TO DO » Give back all of the data exactly. Leave nothing out.

╔══

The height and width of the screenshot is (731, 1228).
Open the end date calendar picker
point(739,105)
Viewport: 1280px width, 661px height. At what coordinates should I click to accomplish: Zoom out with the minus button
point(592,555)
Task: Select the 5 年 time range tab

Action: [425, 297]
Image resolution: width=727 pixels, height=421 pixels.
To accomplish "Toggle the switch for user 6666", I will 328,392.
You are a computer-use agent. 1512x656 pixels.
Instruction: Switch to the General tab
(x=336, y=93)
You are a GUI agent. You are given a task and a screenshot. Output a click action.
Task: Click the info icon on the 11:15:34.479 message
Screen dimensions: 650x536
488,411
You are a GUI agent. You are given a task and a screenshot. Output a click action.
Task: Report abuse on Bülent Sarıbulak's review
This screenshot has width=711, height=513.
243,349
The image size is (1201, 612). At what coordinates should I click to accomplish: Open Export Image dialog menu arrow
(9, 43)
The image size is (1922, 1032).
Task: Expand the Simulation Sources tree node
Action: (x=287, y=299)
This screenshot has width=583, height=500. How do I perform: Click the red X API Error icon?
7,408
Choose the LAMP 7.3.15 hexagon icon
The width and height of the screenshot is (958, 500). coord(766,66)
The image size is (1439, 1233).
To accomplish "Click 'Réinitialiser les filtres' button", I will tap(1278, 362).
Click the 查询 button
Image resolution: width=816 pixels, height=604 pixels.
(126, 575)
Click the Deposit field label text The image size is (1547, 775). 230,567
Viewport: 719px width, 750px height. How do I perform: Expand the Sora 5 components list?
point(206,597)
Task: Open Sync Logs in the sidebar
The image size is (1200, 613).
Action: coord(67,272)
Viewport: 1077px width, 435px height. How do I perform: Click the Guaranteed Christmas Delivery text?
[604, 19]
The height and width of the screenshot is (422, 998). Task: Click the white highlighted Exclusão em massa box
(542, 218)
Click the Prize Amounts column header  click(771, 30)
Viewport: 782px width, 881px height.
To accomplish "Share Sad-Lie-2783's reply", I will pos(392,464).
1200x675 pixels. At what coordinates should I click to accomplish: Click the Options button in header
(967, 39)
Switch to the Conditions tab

╚══

ANSWER SECTION »
The height and width of the screenshot is (731, 1228).
Open the end date calendar picker
point(739,105)
Viewport: 1280px width, 661px height. At what coordinates should I click to accomplish: Zoom out with the minus button
point(592,555)
Task: Select the 5 年 time range tab

Action: [425, 297]
Image resolution: width=727 pixels, height=421 pixels.
To accomplish "Toggle the switch for user 6666", I will 328,392.
You are a computer-use agent. 1512x656 pixels.
Instruction: Switch to the General tab
(x=336, y=93)
You are a GUI agent. You are given a task and a screenshot. Output a click action.
Task: Click the info icon on the 11:15:34.479 message
Screen dimensions: 650x536
488,411
You are a GUI agent. You are given a task and a screenshot. Output a click action.
Task: Report abuse on Bülent Sarıbulak's review
This screenshot has width=711, height=513.
243,349
The image size is (1201, 612). At what coordinates should I click to accomplish: Open Export Image dialog menu arrow
(9, 43)
The image size is (1922, 1032).
Task: Expand the Simulation Sources tree node
Action: (x=287, y=299)
This screenshot has width=583, height=500. How do I perform: Click the red X API Error icon?
7,408
Choose the LAMP 7.3.15 hexagon icon
The width and height of the screenshot is (958, 500). coord(766,66)
The image size is (1439, 1233).
To accomplish "Click 'Réinitialiser les filtres' button", I will tap(1278, 362).
Click the 查询 button
Image resolution: width=816 pixels, height=604 pixels.
(126, 575)
Click the Deposit field label text The image size is (1547, 775). 230,567
Viewport: 719px width, 750px height. How do I perform: Expand the Sora 5 components list?
point(206,597)
Task: Open Sync Logs in the sidebar
The image size is (1200, 613).
Action: coord(67,272)
Viewport: 1077px width, 435px height. How do I perform: Click the Guaranteed Christmas Delivery text?
[604, 19]
The height and width of the screenshot is (422, 998). Task: Click the white highlighted Exclusão em massa box
(542, 218)
Click the Prize Amounts column header  click(771, 30)
Viewport: 782px width, 881px height.
To accomplish "Share Sad-Lie-2783's reply", I will pos(392,464).
1200x675 pixels. At what coordinates should I click to accomplish: Click the Options button in header
(967, 39)
Switch to the Conditions tab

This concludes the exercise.